I slammed her head against the brick wall. Months and months of fury rippled throughout me and gave me an almost superhuman strength. But I was also surprisingly calm. I slammed her head against the wall with a metronomic consistency. Clumps of hair and bits of skin and brain matter stuck to the brick. Blood formed on the wall and then began dribbling to the floor.

The screaming had stopped, of course.

I remained calm. I was released from fear and anger. I wasn’t glad or relieved or filled with satisfaction. I felt nothing. I let go of her and the body slid to the floor.

Dead.

I stood still. My eyes closed. There was silence. Sweet silence. I was numb. Then I heard a faint cry . . . a whimper, really. I couldn’t tell where it was coming from. My eyes flashed open. My breathing was rapid and shallow. My stomach convulsed in a dry heave. I was sweating and shaking uncontrollably. My body was revolting.
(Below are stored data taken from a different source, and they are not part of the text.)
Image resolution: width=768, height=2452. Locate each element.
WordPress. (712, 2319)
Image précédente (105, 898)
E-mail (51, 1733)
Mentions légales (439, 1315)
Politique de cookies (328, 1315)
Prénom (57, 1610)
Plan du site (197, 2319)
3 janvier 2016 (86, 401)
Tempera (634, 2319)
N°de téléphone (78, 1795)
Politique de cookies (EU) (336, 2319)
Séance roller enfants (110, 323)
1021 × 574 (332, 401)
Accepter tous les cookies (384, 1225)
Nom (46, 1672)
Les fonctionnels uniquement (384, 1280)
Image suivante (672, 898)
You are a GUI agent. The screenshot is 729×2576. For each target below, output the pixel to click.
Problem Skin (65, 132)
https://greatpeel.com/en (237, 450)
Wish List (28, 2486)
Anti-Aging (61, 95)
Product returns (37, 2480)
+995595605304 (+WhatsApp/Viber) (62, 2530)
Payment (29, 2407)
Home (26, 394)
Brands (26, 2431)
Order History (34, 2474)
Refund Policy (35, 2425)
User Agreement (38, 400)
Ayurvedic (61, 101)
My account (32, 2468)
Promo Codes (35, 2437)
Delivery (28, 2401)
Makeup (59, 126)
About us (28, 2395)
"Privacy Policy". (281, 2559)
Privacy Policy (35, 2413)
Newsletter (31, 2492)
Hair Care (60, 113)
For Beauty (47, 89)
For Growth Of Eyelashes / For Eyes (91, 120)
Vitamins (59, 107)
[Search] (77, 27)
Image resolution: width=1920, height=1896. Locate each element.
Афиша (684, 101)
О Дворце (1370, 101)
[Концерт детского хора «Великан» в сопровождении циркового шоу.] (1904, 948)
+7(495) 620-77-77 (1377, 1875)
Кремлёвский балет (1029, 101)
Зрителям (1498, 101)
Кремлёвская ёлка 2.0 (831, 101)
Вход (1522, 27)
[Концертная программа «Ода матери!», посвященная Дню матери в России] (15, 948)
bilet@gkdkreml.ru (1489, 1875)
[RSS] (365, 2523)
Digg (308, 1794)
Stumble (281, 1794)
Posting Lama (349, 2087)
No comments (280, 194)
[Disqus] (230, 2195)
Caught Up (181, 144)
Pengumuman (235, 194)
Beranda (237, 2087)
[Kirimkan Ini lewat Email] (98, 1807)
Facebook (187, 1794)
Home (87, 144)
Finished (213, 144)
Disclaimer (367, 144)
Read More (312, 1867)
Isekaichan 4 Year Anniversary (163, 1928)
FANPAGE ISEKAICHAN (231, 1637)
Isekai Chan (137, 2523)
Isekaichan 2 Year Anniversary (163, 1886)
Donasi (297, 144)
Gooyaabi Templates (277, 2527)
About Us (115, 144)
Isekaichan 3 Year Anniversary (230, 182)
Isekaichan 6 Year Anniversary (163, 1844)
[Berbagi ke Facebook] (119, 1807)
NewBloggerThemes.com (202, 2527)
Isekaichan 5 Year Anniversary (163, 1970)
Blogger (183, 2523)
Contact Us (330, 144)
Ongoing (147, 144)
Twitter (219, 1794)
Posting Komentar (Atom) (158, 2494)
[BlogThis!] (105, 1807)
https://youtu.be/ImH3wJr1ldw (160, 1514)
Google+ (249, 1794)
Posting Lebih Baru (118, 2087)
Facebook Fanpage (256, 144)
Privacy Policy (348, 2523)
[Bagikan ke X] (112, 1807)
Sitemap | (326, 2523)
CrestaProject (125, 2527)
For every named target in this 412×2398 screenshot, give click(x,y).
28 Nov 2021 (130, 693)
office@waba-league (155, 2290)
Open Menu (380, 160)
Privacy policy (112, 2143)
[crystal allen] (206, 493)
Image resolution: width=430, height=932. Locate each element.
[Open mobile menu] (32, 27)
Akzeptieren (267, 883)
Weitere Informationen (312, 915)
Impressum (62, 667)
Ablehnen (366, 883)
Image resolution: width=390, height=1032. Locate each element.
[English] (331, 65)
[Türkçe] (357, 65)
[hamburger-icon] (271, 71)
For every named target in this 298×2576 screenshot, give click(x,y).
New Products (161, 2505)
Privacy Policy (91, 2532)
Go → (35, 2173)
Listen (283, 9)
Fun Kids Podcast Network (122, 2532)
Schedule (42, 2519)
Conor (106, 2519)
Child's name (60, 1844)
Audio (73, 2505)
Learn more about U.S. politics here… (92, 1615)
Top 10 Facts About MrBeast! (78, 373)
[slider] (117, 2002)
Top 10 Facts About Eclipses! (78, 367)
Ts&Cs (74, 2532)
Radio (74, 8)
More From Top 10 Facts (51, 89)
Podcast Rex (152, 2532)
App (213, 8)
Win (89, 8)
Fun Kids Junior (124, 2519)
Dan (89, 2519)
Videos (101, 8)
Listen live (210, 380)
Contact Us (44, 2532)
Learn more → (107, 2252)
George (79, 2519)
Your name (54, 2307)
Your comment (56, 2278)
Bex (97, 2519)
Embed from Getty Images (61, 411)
It was only then that I realized I was still tightly wrapped in a ball on the floor at the foot of my bed. I looked at the brick wall. No blood. Ava’s body wasn’t in a heap on the floor.

It didn’t happen.

Thank God. Oh, thank God, I didn’t do that. It was a dream—but it wasn’t, it couldn’t have been. I wasn’t sleeping; I was more awake than ever, and feeling every particle of anger and dread. How then could I explain what I had seen? What I had done? Ava was still outside my door in the hall. I could hear her. But something was different. Something had changed. And it wasn’t just me.

I began to recognize other voices in the hall. I stood up, but immediately felt sharp pains streak through my body: my legs, arms, neck, back, head—everywhere. I’d been holding myself so tightly that I was cramping. I breathed through the pain and made my way to the door to listen.

The police were in the hall. Her vitriol was now distress. I heard two strains I had never heard in her voice before: defeat and surrender.

The police took her away without ever knocking on my door. A couple of neighbors had called about the disturbance and told the NYPD that she was not a tenant. That was all the police needed to remove her from the premises as a trespasser. The last thing I heard from Ava as the elevator door was closing was a deep, mournful wailing, like a mortally wounded animal.

Nothing happened in that apartment, but everything had changed. I understood clearly, without question, that I was capable of taking a life. I understood that given the right pressures and circumstances, I was capable of anything. I think that’s true of all of us.

I understood the fragility of everything we think is solid and true. That was humbling. It shook me to my core.

I never saw Ava again.

When I heard many years later that she had died, I hoped she had eventually found some peace.